:: What you have to do ::
Would you print out all of the data exactly and keep the pictures out of it?

[Source data]

"""

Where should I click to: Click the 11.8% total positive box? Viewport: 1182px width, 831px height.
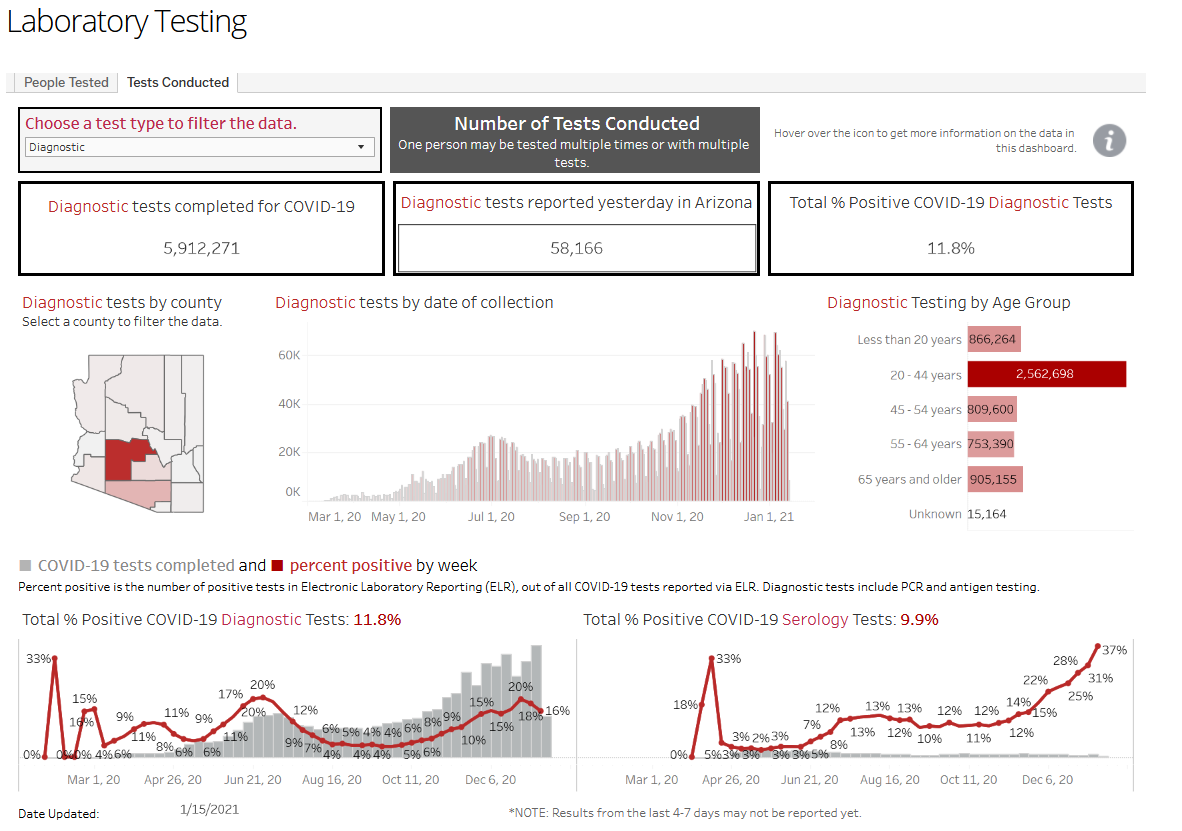point(951,228)
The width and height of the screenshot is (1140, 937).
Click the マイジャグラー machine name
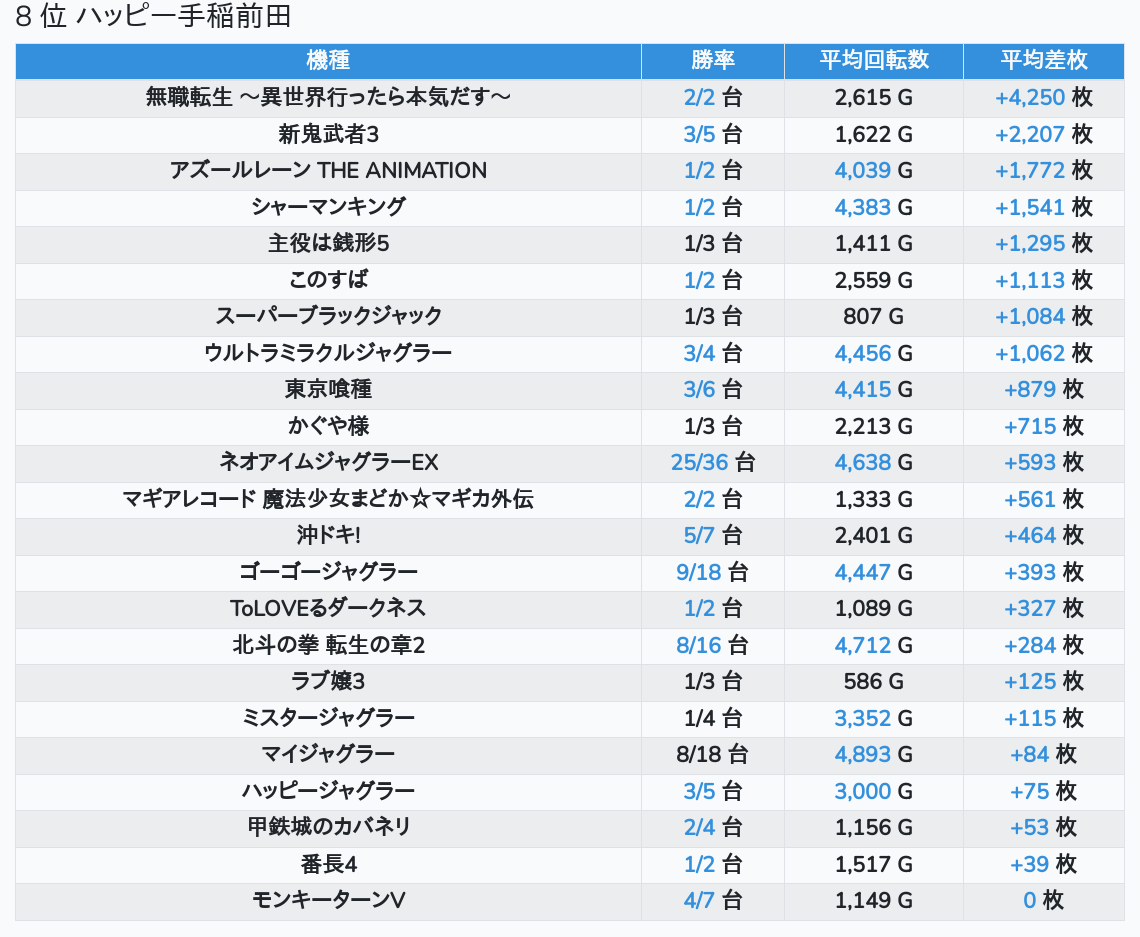[x=328, y=754]
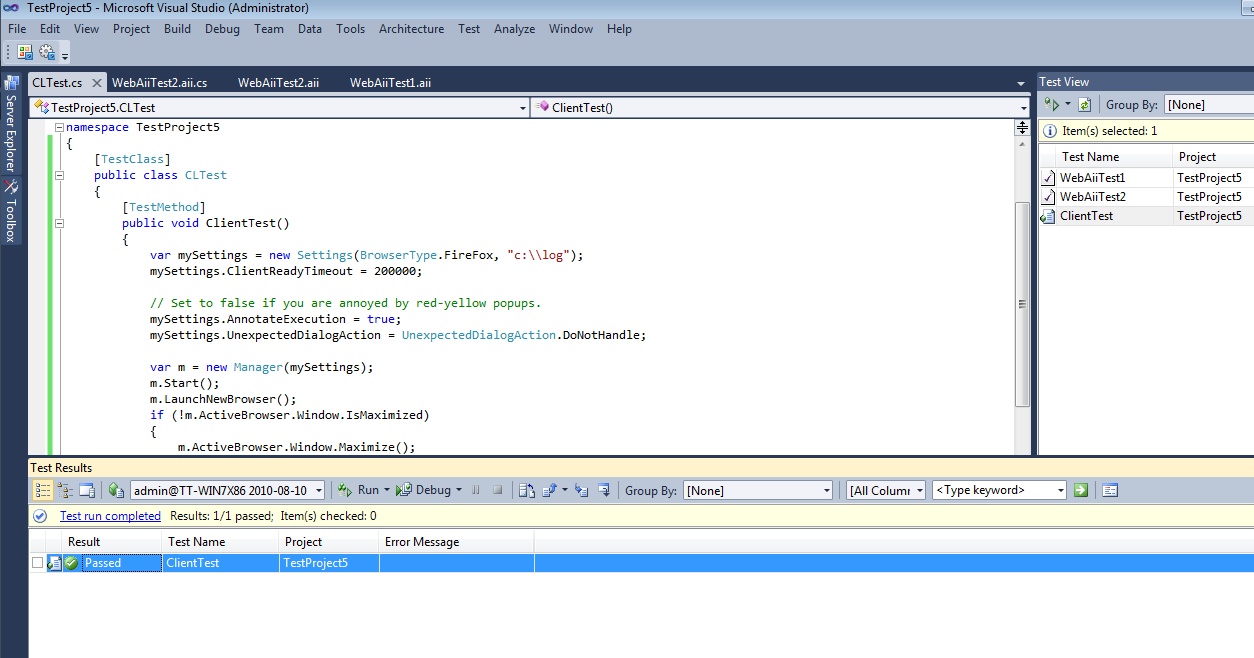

"""

:: Written response ::
Where should I click to: Click the 11.8% total positive box? Viewport: 1182px width, 831px height.
point(951,228)
The width and height of the screenshot is (1140, 937).
Click the マイジャグラー machine name
[x=328, y=754]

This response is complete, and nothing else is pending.